#### [Aim of the task]
Below are records; work out how many of their lines hold the string "computer" and give that number alone.

#### [The data]
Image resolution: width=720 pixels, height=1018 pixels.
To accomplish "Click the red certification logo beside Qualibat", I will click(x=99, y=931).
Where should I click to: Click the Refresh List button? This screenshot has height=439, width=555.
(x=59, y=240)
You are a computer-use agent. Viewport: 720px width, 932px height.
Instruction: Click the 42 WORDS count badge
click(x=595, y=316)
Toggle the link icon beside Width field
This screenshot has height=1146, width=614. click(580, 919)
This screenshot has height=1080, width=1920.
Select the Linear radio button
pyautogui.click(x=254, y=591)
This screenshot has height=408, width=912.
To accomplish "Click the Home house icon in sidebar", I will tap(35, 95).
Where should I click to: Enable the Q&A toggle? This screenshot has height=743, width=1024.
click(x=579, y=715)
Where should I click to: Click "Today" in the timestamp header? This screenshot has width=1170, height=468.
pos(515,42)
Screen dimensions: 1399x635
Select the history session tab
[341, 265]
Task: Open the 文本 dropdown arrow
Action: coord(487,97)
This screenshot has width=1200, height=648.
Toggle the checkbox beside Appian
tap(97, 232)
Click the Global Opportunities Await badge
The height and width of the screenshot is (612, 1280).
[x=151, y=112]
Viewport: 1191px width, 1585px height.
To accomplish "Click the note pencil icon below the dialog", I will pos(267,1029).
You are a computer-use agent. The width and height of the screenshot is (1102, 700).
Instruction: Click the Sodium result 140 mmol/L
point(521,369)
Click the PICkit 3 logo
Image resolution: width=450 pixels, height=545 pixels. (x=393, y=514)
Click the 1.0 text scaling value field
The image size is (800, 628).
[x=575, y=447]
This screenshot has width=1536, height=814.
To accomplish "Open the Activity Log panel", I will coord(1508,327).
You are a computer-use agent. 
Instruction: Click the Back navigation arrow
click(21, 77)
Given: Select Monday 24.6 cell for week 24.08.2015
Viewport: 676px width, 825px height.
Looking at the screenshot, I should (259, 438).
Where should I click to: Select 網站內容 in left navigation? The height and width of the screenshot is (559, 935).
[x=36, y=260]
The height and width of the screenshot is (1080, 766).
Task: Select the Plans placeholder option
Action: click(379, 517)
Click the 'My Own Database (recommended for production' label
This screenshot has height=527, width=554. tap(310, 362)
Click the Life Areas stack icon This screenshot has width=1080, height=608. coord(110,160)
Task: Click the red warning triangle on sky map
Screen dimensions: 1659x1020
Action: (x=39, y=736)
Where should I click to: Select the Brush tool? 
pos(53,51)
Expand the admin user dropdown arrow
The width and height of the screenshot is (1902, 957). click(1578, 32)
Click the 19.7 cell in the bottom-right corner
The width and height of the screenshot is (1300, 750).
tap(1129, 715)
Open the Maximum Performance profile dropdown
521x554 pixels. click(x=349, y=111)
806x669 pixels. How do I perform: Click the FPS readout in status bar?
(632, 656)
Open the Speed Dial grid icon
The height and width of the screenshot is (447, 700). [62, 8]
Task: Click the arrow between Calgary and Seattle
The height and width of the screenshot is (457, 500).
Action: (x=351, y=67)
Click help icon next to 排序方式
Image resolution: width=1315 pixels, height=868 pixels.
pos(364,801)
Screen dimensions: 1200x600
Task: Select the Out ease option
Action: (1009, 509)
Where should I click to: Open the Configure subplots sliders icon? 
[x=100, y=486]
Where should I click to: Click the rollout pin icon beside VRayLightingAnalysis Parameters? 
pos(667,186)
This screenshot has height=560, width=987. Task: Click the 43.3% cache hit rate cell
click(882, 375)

#### [Response to the task]
3